Cherax monticola Weibchen mit Larven / Jungtieren

Das Weibchen mit den Larven.

Danach ging es erst mal zum Geburtstag, denn das Abend-Buffet wollte ich um nichts in der Welt verpassen und gegen 21.00 Uhr zurück nach Magdeburg.

Wir entschlossen uns, das tragende Weibchen sofort in ein Absetzbecken zu setzen, ein Pärchen in ein Haltungsbecken und das zweite und auch kleinste Männchen in das zweite Haltungsbecken.

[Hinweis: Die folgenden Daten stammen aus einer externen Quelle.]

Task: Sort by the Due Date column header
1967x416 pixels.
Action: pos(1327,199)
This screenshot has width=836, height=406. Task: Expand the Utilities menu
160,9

Zwar hatte ich die erhöhte Aggressivität der Tiere schon bei Andreas bemerkt, nahm diesen Umstand aber leider nicht so wichtig und griff, wie ich es bei "Blue Moon" in dieser Größe immer mache, mit der Hand zu. Als erstes war das Männchen dran, das wie von krebsen gewohnt innerhalb der Transport-Dose flüchten wollte um dann, als ich ihn am Charapax griff, mit der einen Schere erstaunlich weit nach hinten griff und mich am rechten Zeigefinger neben dem Fingernagel erwischte. In der ersten Sekunde nahm ich auch das nicht für so schlimm, hatten mich junge Blue-Moon-Männchen doch auch schon des Öfteren mal gezwickt, in der zweiten Sekunde spürte ich dann aber, dass es kein Vergleich zu "BlueMoon" war, sah in der dritten Sekunde, dass die Schere erheblich massiver war, plärrte laut "Aua!" und bekam den Burschen nicht vom Finger los. Erst als ich mit den Worten "Lass los, du Scheißkerl" etwas kräftiger zog, kam ich aus der Umklammerung frei. Als der Schmerz nach mehreren Minuten nachlies, wusste ich, dass ich bei dieser Art etwas mehr Respekt haben muss. Kaum vorzustellen, was ein Männchen anrichten kann, das ausgewachsen ist.

Na gut, die Tiere kamen alle in ihre Becken und ich machte erst mal das Licht aus.

Cherax-Regal

Das neue Cherax-Regal im Zuchtkeller.

Mattenfilter mit Luftheber

Die Becken filtere ich mit Eck-Matte und
tschechischem Luftheber.

Cherax-Aquarium

In diesem Becken lebt nun ein Pärchen Cherax cf. monticola.

Cherax-Aquarium

In diesem Becken lebt der "Mini". Ihm wird später das
derzeit tragende Weibchen Gesellschaft leisten.

Cherax monticola - Geschlechtsbestimmung

Geschlechterbestimmung mit Lupe.

Cherax monticola - Geschlechtsbestimmung

Dito

Cherax monticola - einsetzen der Krebse in das Aquarium

Die Tiere werden eingesetzt.

Cherax monticola Weibchen im Aquarium

Das tragende Weibchen in ihrem Aufzuchtbecken.

Cherax monticola Männchen im Aquarium

Der "Mini" in seinem neuen Quartier.

Die Becken hatte ich sicherheitshalber, da Andras sagte, diese Art ist in Flüssen heimisch, mit einer starken Oberflächenbewegung ausgestattet, um die Sauerstoffversorgung zu gewährleisten und außerdem sind einige weiße Lochsteine drin, um den pH-Wert so hoch wie möglich zu halten.

Am folgenden Tag schickte mir Andreas dann auch noch 3 Fotos vom Fundort, die ich hier veröffentlichen darf - vielen Dank dafür an Andreas. nachdem ich mir die Fotos angesehen hatte, war meine Sorge um den Sauerstoffgehalt des Wassers allerdings nicht mehr so groß.

Die Fotos wurden in einer Höhe von 1.640 m aufgenommen.

Cherax monticola - Fundort in Papua - Baliental nahe Wamena Cherax monticola - Fundort in Papua - Baliental nahe Wamena
Cherax monticola - Fundort in Papua - Baliental nahe Wamena

Der Fundort in Papua.

Nun lassen wir die Tiere erst mal ein paar Tage in Ruhe und schauen, wie sie sich eingewöhnen und verhalten. Im Moment sind sie wie erwartet kaum zu sehen.